Si je les avais comptés, les petits tas, j'aurais vu qu'il n'y en avait pas pour la semaine entière, j'aurais su, en les comptant, le jour précis de ta mort... " ( p.154 )

Extrait de Noëlle Châtelet " La dernière Leçon ", Paris, Editions du Seuil, 2004.

Au travers de ses échanges avec sa mère, qui avait arrêté le jour de sa propre mort, l'auteur retrace avec émotion le cheminement intérieur que cette mort annoncée lui fait parcourir.
Le fait que la mort soit dans l'ordre des choses ne la banalise pas pour autant.

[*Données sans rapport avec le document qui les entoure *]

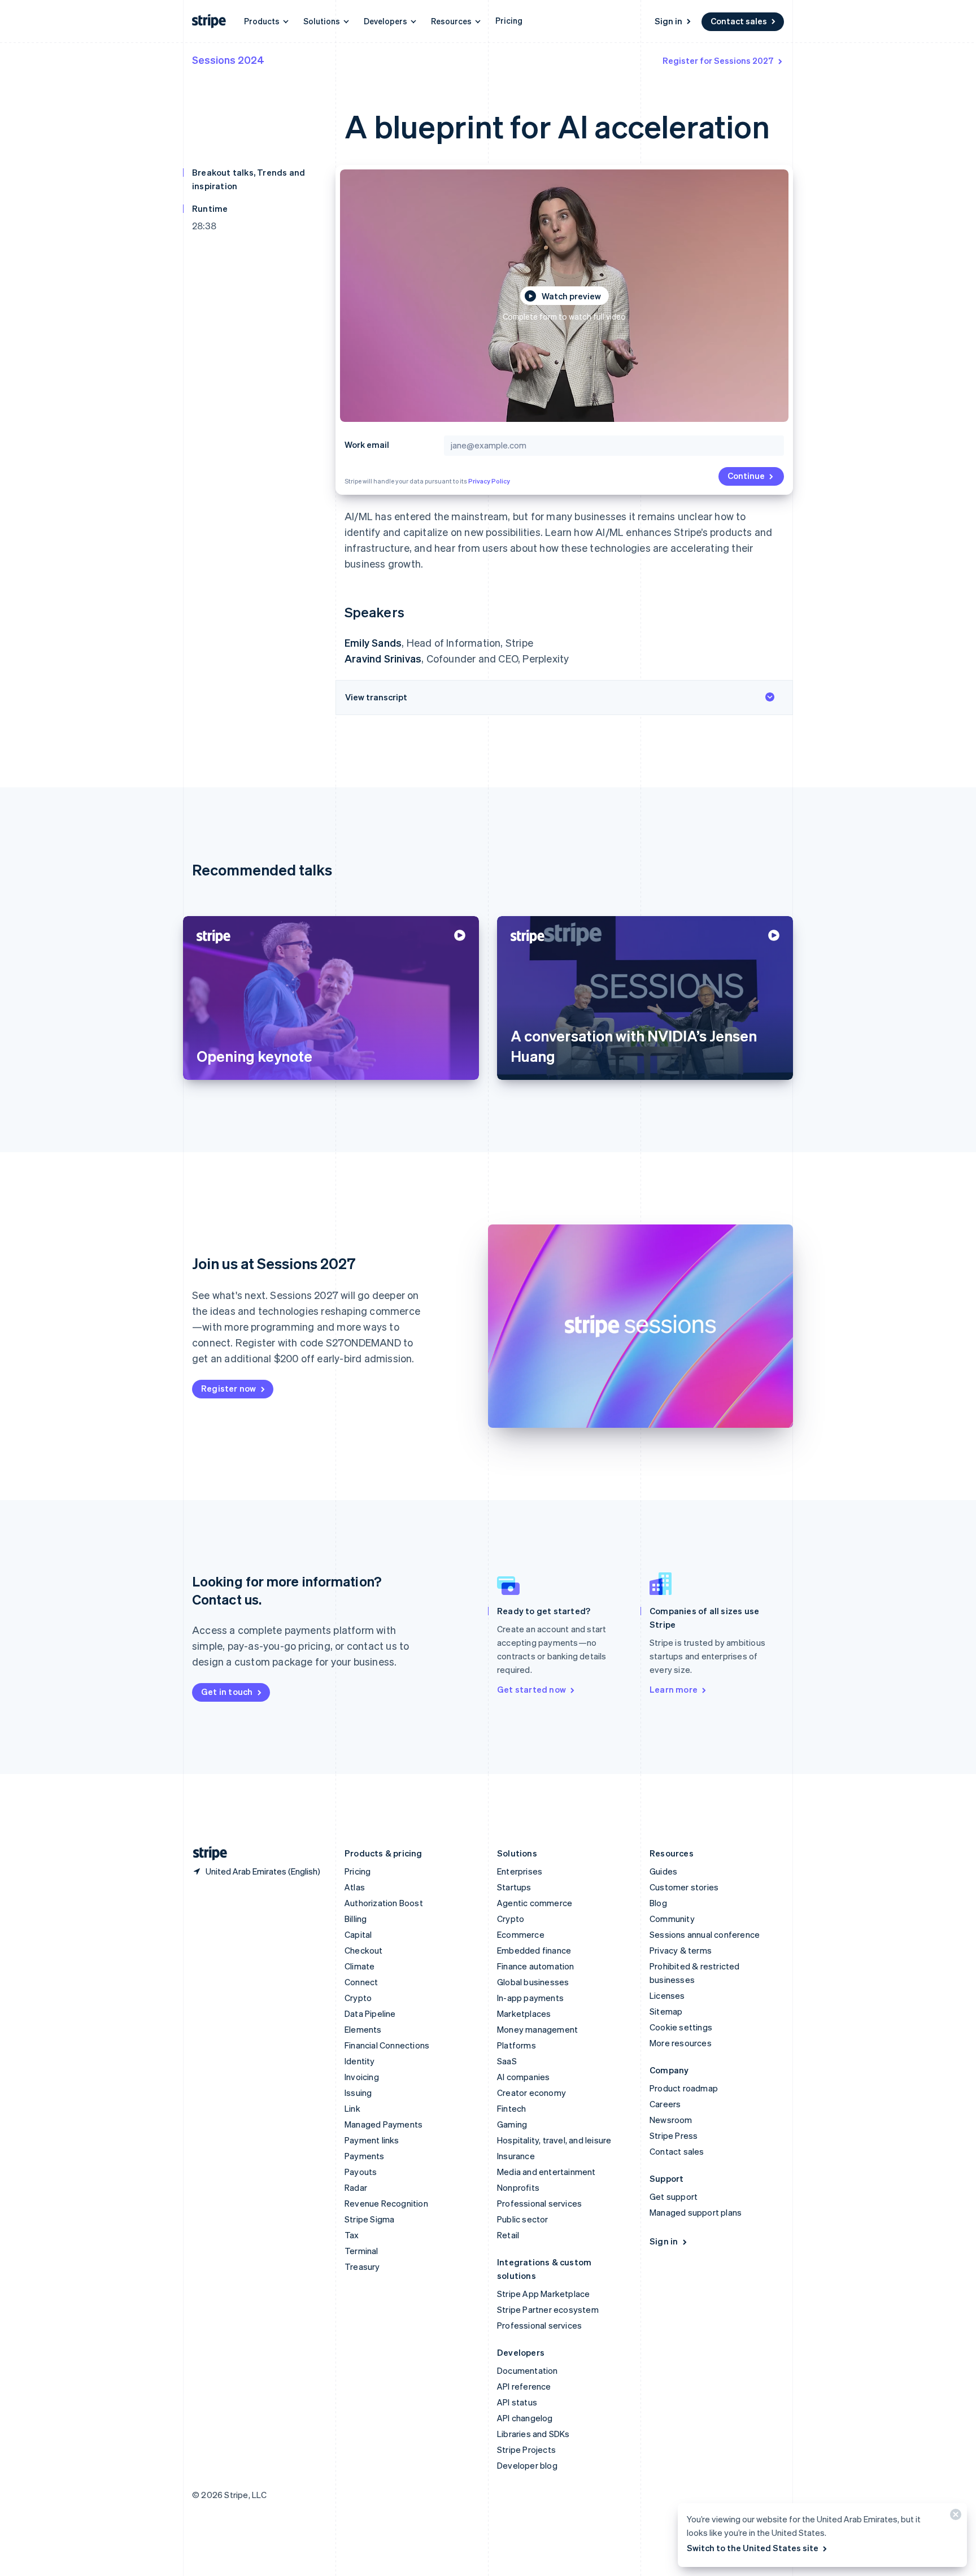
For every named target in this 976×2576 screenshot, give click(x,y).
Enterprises (519, 1871)
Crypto (358, 1997)
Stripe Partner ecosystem (548, 2309)
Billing (356, 1918)
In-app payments (530, 1997)
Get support (674, 2196)
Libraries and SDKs (533, 2433)
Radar (356, 2187)
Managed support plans (696, 2212)
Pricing (508, 20)
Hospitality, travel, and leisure (554, 2140)
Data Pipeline (370, 2013)
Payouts (361, 2171)
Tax (352, 2235)
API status (517, 2402)
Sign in (668, 21)
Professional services (539, 2203)
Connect (361, 1981)
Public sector (522, 2219)
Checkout (364, 1950)
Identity (360, 2061)
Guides (663, 1871)
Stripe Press (674, 2135)
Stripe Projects (526, 2449)
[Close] (954, 2517)
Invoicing (362, 2076)
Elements (363, 2029)
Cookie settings (681, 2027)
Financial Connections (387, 2045)
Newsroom (671, 2119)
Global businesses (533, 1981)
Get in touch (226, 1691)
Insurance (516, 2155)
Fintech (511, 2108)
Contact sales (739, 21)
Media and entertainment (546, 2171)
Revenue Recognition (386, 2203)
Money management (537, 2029)
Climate (359, 1966)
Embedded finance (534, 1950)
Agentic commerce (534, 1902)
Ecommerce (520, 1934)
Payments (365, 2155)
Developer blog (527, 2465)
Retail (508, 2235)
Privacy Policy (489, 481)
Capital (358, 1934)
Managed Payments (383, 2124)
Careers (665, 2103)
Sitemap (666, 2011)
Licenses (667, 1995)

Noëlle Châtelet nous fait partager l'implacable logique du choix de mourir dans la dignité. Elle exprime le déchirement de la personne qui doit accepter la décision de mourir de l'être aimé voulant partir en raison de l'usure jugée insupportable de la machine humaine alors que filialement on voudrait qu'il reste.
Cette évocation des derniers temps jusqu'au bout du compte à rebours pose la question du comment mourir, du droit de mourir dans la dignité, de la définition de l'indignité, des limites de l'insupportable ?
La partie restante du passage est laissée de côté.